いいかげん、純粋理性批判の上巻を読み切らなければいけない。残業が多かったとはいえ、書評に一ヶ月かけてしまうのはやはり遅すぎる。今回は前回の続きで、判断力の項から書き始めよう。
判断力というのは、ルールを基にそれが今のケースに適用され得るか否か、を判断する力である。どんなに偉大なルールがあっても、それを使うのは最終的に人間にゆだねられる。この判断力というのはくせ者で、なかなか後天的に鍛えることが出来ない。判断力の項は三章に分かれる。ひとつめは純粋悟性概念の図式について、ふたつめは純粋悟性のすべての原則、そして三つ目が悟性仕様の限界についてである。

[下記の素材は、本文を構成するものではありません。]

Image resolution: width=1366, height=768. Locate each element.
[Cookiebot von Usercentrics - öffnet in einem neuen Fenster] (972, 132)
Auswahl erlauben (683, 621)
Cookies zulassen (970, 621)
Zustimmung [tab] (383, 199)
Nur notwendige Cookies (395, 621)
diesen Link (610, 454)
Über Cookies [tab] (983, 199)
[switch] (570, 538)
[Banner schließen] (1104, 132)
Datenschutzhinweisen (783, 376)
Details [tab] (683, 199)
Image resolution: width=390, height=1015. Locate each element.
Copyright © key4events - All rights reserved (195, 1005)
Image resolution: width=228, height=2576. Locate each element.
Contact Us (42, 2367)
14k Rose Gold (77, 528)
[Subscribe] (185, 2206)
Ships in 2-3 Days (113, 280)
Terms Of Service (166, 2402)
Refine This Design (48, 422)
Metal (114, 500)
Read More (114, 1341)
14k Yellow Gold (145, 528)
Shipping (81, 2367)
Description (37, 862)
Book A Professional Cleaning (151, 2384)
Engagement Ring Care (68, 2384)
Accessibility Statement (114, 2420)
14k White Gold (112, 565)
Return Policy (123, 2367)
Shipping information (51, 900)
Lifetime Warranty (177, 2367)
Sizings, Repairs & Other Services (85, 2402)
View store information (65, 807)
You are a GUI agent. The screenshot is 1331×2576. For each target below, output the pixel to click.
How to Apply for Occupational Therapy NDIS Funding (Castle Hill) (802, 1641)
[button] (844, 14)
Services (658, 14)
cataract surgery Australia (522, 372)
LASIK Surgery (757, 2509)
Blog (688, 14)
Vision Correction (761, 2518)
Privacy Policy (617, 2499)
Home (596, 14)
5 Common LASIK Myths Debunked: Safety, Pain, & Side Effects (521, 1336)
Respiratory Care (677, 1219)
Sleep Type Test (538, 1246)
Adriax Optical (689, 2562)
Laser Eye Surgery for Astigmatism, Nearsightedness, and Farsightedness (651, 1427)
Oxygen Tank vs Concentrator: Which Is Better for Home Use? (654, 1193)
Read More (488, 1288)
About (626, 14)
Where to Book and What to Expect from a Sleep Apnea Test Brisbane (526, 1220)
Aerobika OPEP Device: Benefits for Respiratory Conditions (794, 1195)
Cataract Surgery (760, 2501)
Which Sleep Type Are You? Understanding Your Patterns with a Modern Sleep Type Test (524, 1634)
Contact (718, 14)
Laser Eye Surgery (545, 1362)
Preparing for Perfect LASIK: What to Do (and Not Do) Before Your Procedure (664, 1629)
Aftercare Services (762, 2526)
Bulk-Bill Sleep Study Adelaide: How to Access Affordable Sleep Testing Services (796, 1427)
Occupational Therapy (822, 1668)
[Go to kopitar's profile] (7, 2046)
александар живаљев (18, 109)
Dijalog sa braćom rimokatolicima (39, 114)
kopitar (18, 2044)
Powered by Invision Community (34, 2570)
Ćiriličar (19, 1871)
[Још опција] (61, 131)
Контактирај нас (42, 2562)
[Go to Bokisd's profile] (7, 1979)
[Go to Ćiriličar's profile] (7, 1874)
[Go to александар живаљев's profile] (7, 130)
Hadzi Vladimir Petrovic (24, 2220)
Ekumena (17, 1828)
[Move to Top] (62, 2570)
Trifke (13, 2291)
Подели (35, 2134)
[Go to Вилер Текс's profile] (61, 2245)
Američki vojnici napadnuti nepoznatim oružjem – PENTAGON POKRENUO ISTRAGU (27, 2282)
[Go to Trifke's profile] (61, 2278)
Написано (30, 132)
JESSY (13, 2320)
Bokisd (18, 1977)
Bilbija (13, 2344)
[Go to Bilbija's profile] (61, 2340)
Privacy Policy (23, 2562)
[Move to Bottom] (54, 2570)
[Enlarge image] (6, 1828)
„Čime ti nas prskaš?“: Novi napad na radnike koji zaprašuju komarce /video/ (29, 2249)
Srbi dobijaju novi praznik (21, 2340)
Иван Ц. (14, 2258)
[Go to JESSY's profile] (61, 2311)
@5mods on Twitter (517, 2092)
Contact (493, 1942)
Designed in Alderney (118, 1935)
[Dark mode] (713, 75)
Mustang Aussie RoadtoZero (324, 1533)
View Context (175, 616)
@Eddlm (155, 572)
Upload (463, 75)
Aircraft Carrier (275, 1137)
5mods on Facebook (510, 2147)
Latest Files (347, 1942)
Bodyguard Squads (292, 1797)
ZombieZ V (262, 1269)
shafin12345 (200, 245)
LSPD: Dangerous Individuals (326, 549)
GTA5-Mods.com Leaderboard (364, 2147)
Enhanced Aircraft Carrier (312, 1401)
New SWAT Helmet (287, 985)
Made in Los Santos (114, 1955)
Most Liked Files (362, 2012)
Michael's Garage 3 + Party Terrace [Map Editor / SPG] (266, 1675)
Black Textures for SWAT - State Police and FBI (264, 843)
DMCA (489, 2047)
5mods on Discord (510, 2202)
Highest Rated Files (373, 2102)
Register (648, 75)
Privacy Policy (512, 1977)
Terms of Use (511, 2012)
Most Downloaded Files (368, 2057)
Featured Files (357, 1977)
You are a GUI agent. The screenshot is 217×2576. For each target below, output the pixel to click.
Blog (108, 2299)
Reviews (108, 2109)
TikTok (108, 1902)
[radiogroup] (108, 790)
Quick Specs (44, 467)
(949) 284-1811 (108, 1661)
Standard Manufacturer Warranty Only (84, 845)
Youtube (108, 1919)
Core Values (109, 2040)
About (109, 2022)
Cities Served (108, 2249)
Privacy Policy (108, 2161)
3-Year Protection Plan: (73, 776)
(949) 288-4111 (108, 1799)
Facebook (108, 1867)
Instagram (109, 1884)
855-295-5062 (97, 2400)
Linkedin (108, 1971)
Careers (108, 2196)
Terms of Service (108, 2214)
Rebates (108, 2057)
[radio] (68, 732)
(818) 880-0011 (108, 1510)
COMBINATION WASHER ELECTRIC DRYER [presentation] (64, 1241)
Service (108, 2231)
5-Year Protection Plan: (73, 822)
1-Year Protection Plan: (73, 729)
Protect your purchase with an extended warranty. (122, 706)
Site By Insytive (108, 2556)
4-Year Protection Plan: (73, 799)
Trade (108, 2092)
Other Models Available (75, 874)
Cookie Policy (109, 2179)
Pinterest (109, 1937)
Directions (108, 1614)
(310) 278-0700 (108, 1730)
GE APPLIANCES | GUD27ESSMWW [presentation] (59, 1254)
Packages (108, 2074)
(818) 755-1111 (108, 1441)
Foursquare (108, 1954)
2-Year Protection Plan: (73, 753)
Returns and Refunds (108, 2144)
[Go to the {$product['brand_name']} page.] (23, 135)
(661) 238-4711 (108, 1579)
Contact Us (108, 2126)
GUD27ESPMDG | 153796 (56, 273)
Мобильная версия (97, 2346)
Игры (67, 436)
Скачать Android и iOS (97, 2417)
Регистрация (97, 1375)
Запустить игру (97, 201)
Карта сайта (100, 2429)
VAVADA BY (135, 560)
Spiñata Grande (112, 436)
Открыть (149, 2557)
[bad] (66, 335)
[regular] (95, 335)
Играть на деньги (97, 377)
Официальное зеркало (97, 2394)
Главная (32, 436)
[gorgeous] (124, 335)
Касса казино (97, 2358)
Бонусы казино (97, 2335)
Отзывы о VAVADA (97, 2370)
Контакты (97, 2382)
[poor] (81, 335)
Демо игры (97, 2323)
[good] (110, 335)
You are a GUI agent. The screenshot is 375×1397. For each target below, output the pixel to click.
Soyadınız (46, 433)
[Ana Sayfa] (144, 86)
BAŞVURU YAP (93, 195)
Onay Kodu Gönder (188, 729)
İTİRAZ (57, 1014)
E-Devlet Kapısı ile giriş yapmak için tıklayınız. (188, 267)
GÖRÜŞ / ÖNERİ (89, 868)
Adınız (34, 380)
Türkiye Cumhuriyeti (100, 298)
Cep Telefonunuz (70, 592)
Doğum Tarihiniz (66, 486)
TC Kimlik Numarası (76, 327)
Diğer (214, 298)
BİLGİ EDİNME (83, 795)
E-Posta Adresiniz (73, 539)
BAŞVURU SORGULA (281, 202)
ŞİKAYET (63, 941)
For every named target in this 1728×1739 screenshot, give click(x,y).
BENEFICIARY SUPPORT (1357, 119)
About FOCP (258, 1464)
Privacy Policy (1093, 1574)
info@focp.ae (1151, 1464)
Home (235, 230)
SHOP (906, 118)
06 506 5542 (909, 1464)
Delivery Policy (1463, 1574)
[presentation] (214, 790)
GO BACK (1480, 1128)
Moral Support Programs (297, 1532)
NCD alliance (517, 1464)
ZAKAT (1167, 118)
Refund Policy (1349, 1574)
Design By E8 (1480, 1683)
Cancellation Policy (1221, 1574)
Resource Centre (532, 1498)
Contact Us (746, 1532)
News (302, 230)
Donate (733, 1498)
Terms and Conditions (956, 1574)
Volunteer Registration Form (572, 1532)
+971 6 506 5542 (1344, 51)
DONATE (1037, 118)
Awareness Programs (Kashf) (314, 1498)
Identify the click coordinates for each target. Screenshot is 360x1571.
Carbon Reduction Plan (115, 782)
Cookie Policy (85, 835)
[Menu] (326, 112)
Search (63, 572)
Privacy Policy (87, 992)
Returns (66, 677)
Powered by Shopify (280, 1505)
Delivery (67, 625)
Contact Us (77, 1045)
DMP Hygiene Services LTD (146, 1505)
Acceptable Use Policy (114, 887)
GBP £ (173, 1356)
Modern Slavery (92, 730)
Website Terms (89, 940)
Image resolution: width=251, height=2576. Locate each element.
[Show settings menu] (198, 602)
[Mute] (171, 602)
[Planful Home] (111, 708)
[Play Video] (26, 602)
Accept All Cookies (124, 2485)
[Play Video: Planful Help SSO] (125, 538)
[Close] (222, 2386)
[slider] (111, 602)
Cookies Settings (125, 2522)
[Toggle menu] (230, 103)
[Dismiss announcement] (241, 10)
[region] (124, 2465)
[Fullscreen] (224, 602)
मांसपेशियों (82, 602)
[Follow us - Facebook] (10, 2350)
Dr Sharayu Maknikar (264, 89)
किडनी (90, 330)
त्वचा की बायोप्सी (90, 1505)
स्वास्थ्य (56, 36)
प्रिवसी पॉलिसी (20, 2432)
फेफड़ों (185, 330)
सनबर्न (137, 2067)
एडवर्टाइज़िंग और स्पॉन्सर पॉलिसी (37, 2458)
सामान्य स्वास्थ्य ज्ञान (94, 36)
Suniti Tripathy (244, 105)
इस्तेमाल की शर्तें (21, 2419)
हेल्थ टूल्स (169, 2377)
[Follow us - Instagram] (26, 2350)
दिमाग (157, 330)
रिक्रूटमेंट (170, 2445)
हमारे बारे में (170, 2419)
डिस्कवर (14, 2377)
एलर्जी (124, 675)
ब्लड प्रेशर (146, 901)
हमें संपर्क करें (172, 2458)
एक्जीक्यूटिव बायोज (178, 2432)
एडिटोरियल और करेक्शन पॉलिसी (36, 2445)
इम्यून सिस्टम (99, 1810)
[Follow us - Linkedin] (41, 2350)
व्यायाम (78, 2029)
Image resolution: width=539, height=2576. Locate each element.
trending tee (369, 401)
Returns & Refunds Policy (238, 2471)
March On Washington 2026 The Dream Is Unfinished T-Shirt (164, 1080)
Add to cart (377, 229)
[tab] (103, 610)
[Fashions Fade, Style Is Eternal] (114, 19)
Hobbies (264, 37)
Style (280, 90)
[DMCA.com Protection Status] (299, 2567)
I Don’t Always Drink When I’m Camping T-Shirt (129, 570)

一般に、純粋悟性は概念はいかなる直感からも見いだされることはない。たとえば「りんご」という単語を目にすると、私たちは丸く赤いあの果実を連想する。そしてそれが「果物」とか「食べ物」のジャンルにあてはまることが分かる。しかし、りんごから量や質、関係などの純粋悟性概念へ飛ぶことはありえない。それでも私たちは概念を通じてものごとを認識する。図式を用いて。
図式とは単なる絵ではない。それを絵として表現した途端、それは図式ではなくなる。図式はわれわれの頭の中で展開される時間空間である。壁掛け時計がうちつけられた、広さ無限の部屋だ。ここでは何をやっても構わない。全てが自由だ。
つまりこの先験的時間規定が、悟性概念の図式として、現象をカテゴリーのもとに包摂する媒介的な役目をするわけである。
さきほど広さが無限と書いたが、重要なのは空間ではなく時間のほうだ。図式は時間の経過や総量や関係によってもろもろが決まる。
腕時計をちらと見た。文字盤はそれらしい時刻を指していた。あちらの方から大彗星ショッカー (id:noabooon)さんが姿を表した。せっかく渋谷に来たのだからと、いろいろと話すことにしていたのだ。彼は黒っぽいサングラスと黒っぽい服を身につけていた。写真で見ていた印象とは少し違った。でもだいたいあっていた。これから先の人生、普通に生きていればこのような人と出会うことはまずないだろう。そんなことを思った。悪い意味ではない。
いくつか質問をした。はてなブログを始めた経緯や今の占いの仕事について。なぜ東京に来たのかを説明すると、「自分探しの旅ですね」と言われた。確かに自分を探していた。せっかくなのでタロットでいろいろと占ってもらった。占い以前に、自分を誰かに客観的に評価されるのは久しぶりだった。アドバイスを頂くと、なるほどな、なるほどな、なるほどなるほどなるほどな、と思った。
今まで、答えは全て自分の中にあると信じていた。そしていまでも信じている。しかし、答えを引き出しくれるのはたいがいは他人だ。自己が抱えている想いを具体化してくれるのは他人だ。それに気づくまで二十五年かかってしまった。もっと人に会おう。たくさん話をしよう。この世界はわくわくで満ちあふれている。